Description of the task:
From the line that contains "[https://www.youtube.com/user/tonemasonmusic] (196, 1943)" down to the last line of the data below, restate every line word for word, skipping any images.
*** Opening of Data under study ***
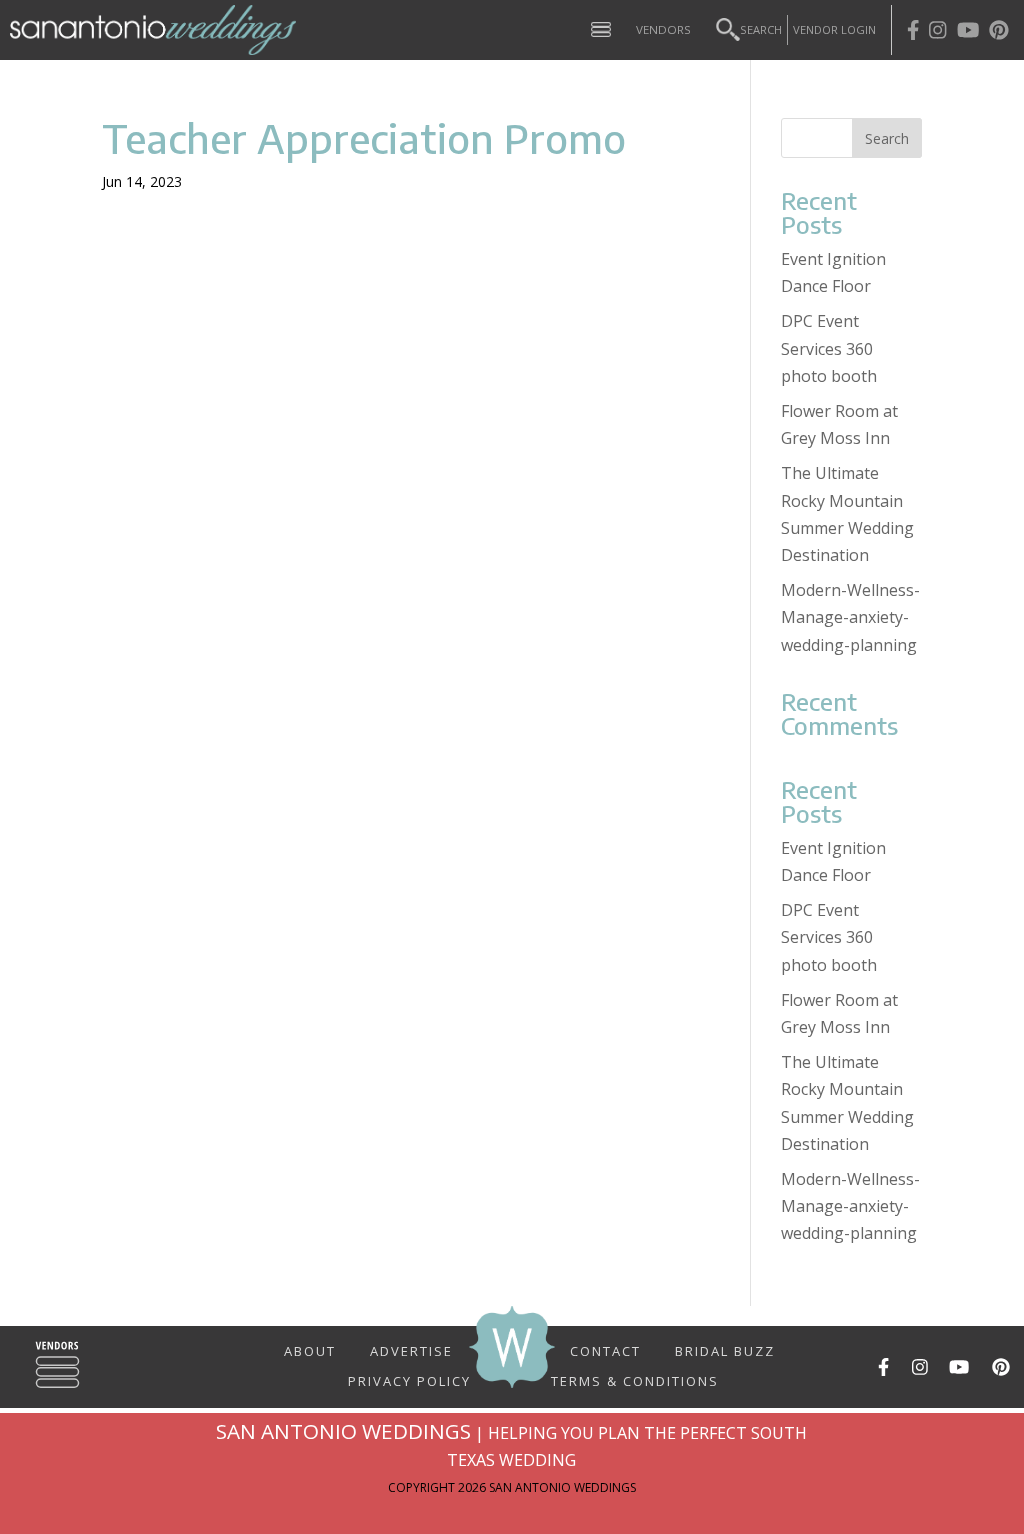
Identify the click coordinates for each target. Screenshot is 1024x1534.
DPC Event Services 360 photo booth (829, 348)
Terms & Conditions (635, 1380)
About (310, 1350)
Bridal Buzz (725, 1350)
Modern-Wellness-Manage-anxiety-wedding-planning (850, 617)
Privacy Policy (409, 1373)
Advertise (411, 1350)
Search (761, 29)
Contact (605, 1350)
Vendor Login (834, 29)
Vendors (663, 29)
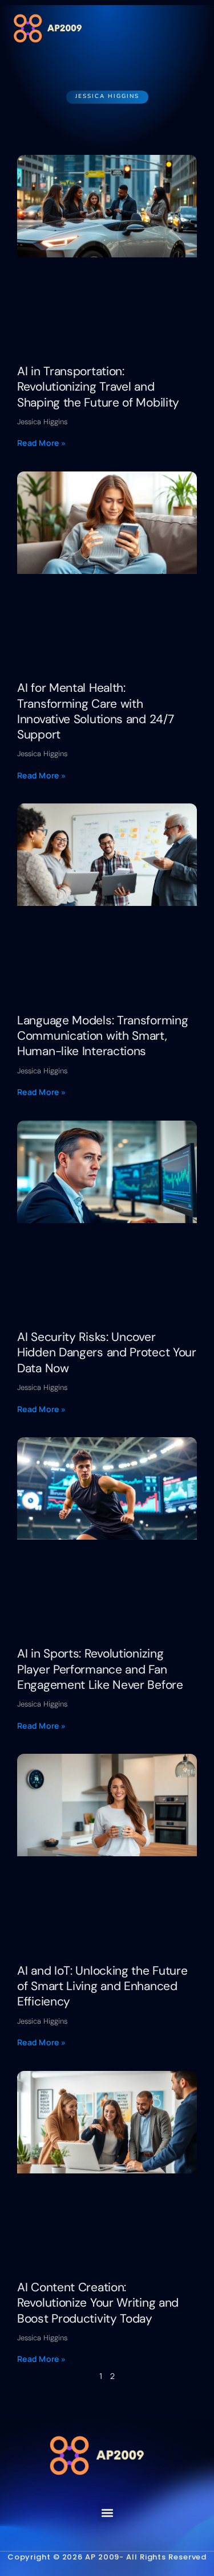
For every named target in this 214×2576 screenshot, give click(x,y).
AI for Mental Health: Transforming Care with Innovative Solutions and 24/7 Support (95, 711)
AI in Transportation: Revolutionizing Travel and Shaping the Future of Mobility (98, 387)
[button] (192, 28)
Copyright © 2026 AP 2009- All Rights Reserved (107, 2557)
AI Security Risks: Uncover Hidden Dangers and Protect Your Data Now (106, 1352)
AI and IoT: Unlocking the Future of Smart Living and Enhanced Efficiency (102, 1986)
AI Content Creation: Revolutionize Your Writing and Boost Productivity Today (98, 2303)
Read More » (41, 442)
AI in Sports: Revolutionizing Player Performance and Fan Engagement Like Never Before (100, 1669)
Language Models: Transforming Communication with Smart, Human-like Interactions (102, 1036)
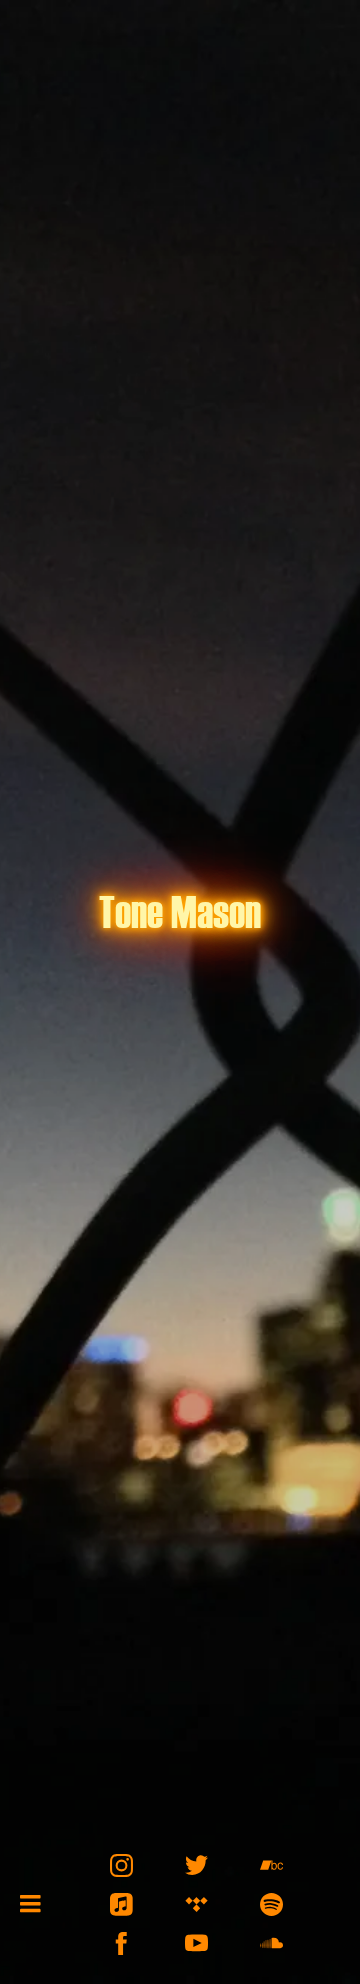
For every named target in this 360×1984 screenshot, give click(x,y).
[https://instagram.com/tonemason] (121, 1865)
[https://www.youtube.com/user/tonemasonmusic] (196, 1943)
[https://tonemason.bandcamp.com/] (271, 1865)
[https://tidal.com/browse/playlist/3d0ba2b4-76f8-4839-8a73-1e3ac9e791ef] (196, 1904)
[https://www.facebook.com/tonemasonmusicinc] (121, 1943)
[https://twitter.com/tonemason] (196, 1865)
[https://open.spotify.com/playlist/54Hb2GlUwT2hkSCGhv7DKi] (271, 1904)
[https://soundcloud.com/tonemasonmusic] (271, 1943)
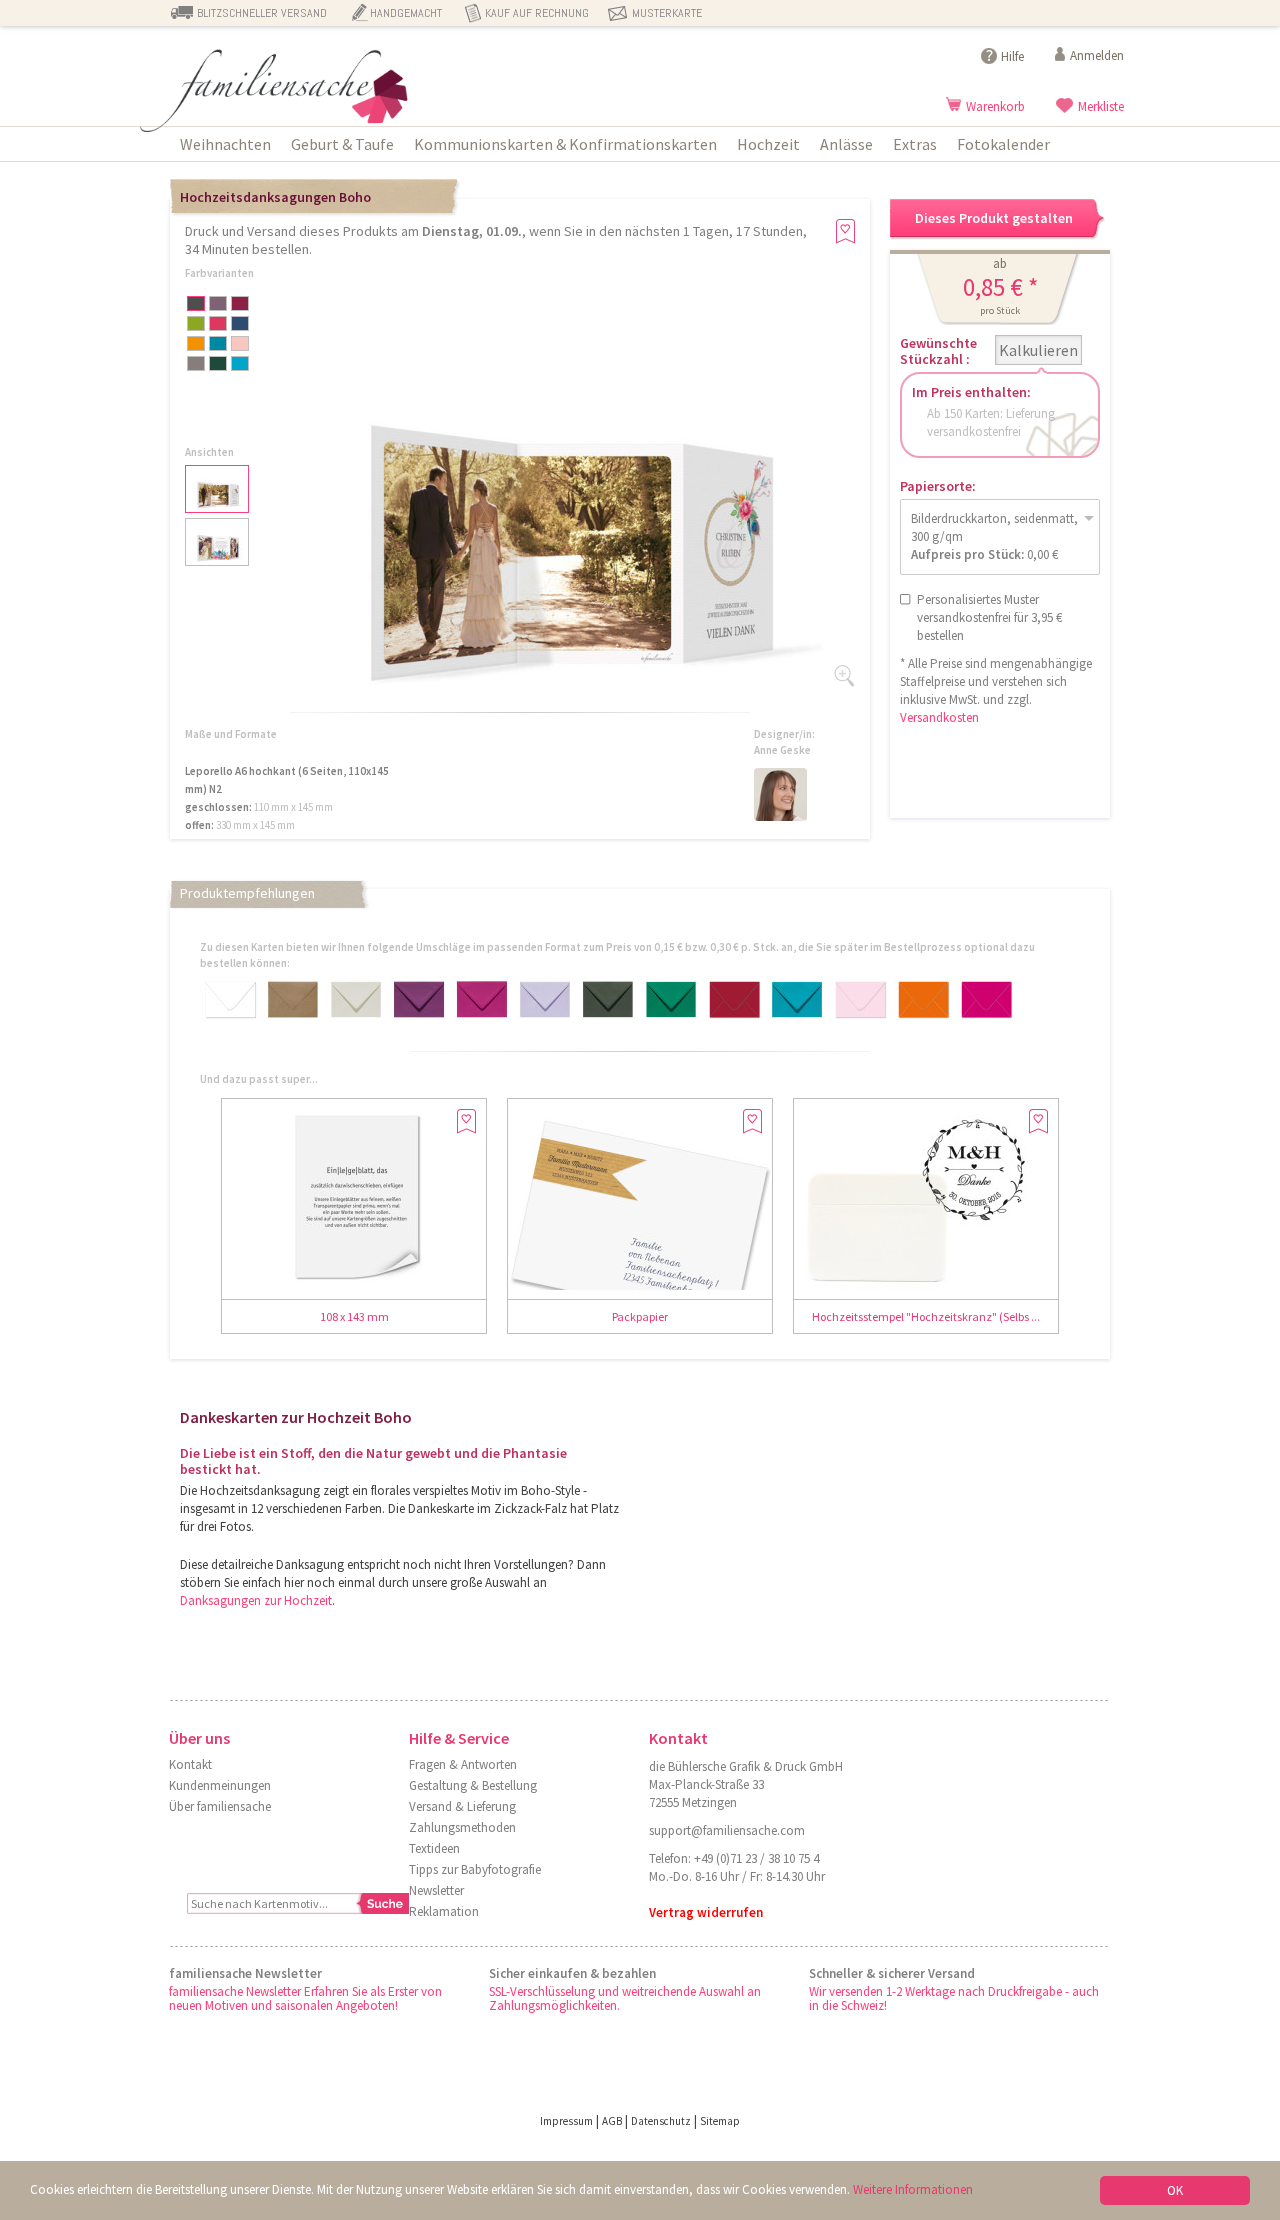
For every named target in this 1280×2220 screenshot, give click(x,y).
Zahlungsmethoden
*** Close of Data under study ***
Response to the exercise:
[https://www.youtube.com/user/tonemasonmusic] (196, 1943)
[https://tonemason.bandcamp.com/] (271, 1865)
[https://tidal.com/browse/playlist/3d0ba2b4-76f8-4839-8a73-1e3ac9e791ef] (196, 1904)
[https://www.facebook.com/tonemasonmusicinc] (121, 1943)
[https://twitter.com/tonemason] (196, 1865)
[https://open.spotify.com/playlist/54Hb2GlUwT2hkSCGhv7DKi] (271, 1904)
[https://soundcloud.com/tonemasonmusic] (271, 1943)
For every named target in this 1280×2220 screenshot, give click(x,y).
Zahlungsmethoden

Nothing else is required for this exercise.